In the past year, many Republican lawmakers have sought the support of the conservative Tea Party movement. But Sen. Lindsey Graham of South Carolina, bucking his party once again, is predicting the movement will "die out."
"The problem with the Tea Party, I think it's just unsustainable because they can never come up with a coherent vision for governing the country. It will die out," Graham said in an interview with the New York Times magazine. "We don't have a lot of Reagan-type leaders in our party. Remember Ronald Reagan Democrats? I want a Republican that can attract Democrats."
Graham added, in a comment sure to rile some in the GOP: "Ronald Reagan would have a hard time getting elected as a Republican today."

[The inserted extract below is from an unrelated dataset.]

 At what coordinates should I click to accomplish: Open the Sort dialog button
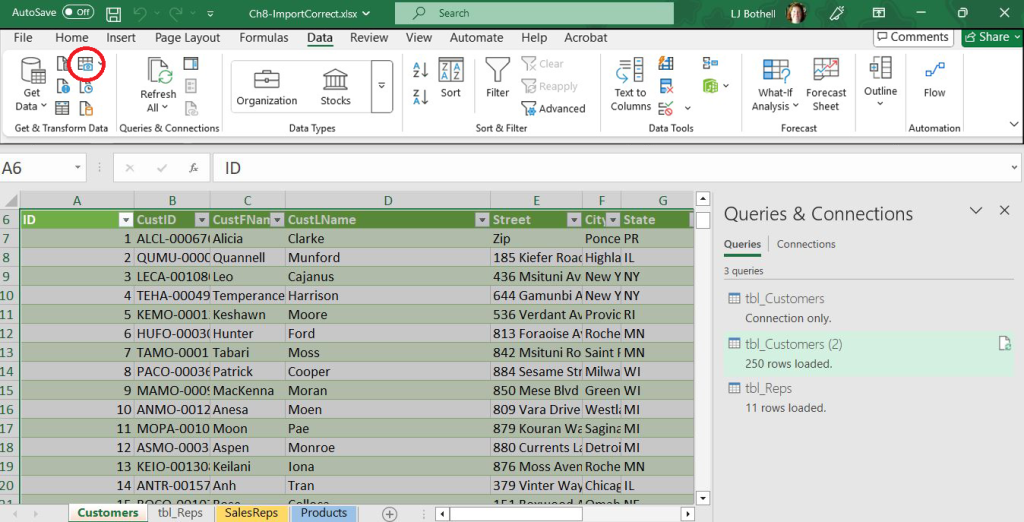(450, 78)
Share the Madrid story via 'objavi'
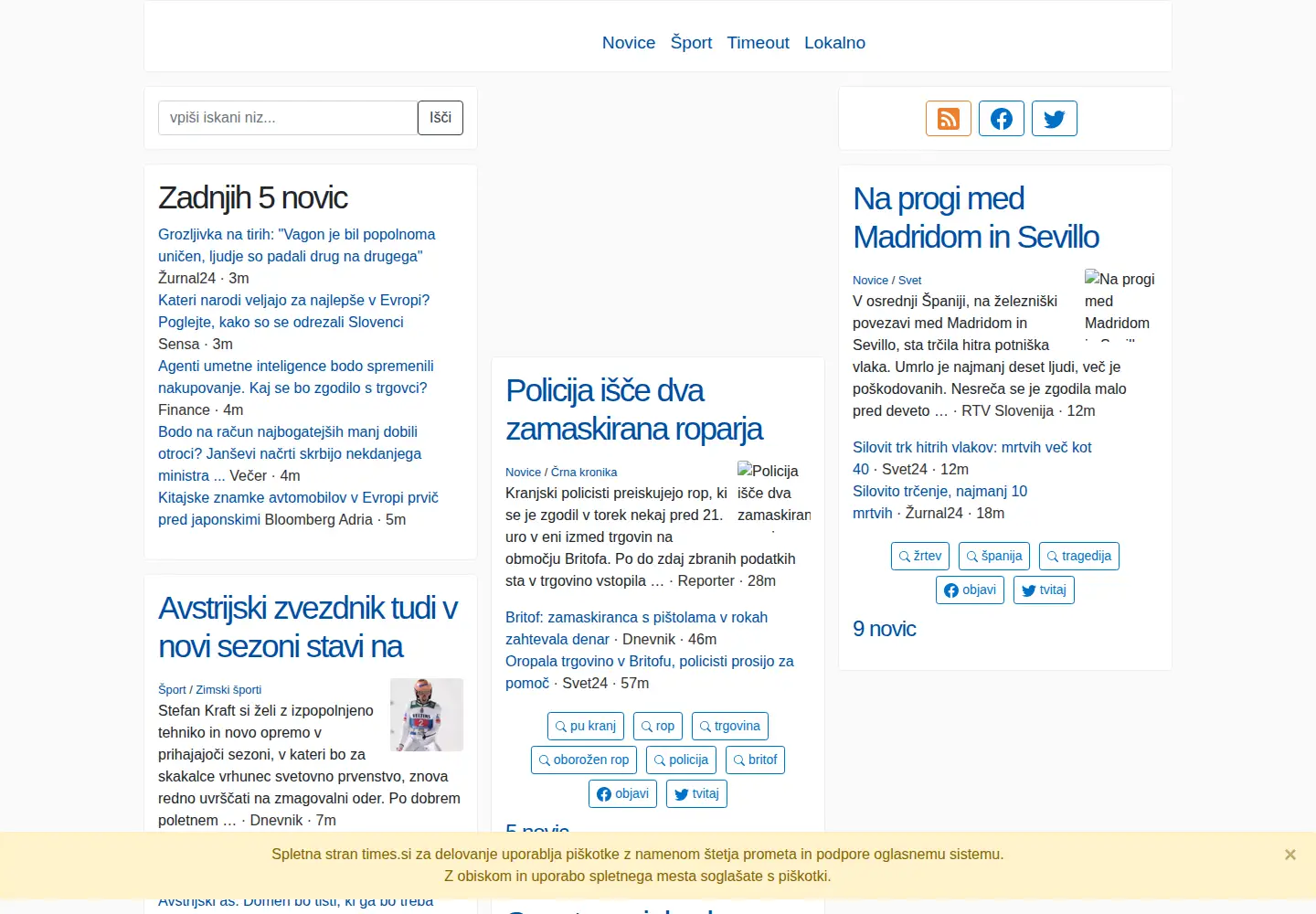1316x914 pixels. tap(970, 590)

In the current hyper-partisan atmosphere in Washington, Graham is one of the few Republicans willing to work with Democrats on hot-button issues like comprehensive energy legislation and immigration reform. In April, he called the controversial Arizona immigration law -- which has galvanized both liberals and conservatives --. He has signaled he could vote to confirm Elena Kagan to the Supreme Court and even for labeling liberal icon Thurgood Marshall a "judicial activist."
Graham's willingness to cross partisan lines has won the ire of Tea Partiers and other hardline conservatives. Republicans in South Carolina have even officially censured Graham for his work with Democrats on issues like immigration.
"Everything I'm doing now in terms of talking about climate, talking about immigration, talking about Gitmo is completely opposite of where the Tea Party movement's at," Graham told the New York Times.
The senator described a contentious meeting he had in his office with a group of Tea Partiers. Graham said he asked them, "'What do you want to do? You take back your country -- and do what with it?'"
"Everybody went from being kind of hostile to just dead silent," he said.
In the story, Graham said that Republicans who will likely be elected in this year's midterm elections will be "more like me, not less like me" -- though he made an exception for at least one Tea Party-backed candidate, Nevada's Sharron Angle.
"Now, this lady from Nevada?" Graham said. "Probably not."
During a Tea Party rally this spring, a speaker said Graham was working with Democrats out of fear that they would out the lifelong bachelor as a homosexual. Graham smirked at the mention of this incident, the Times reports.
"Like maybe I'm having a clandestine affair with Ricky Martin," he said. "I know it's really gonna upset a lot of gay men -- I'm sure hundreds of 'em are gonna be jumping off the Golden Gate Bridge -- but I ain't available. I ain't gay. Sorry."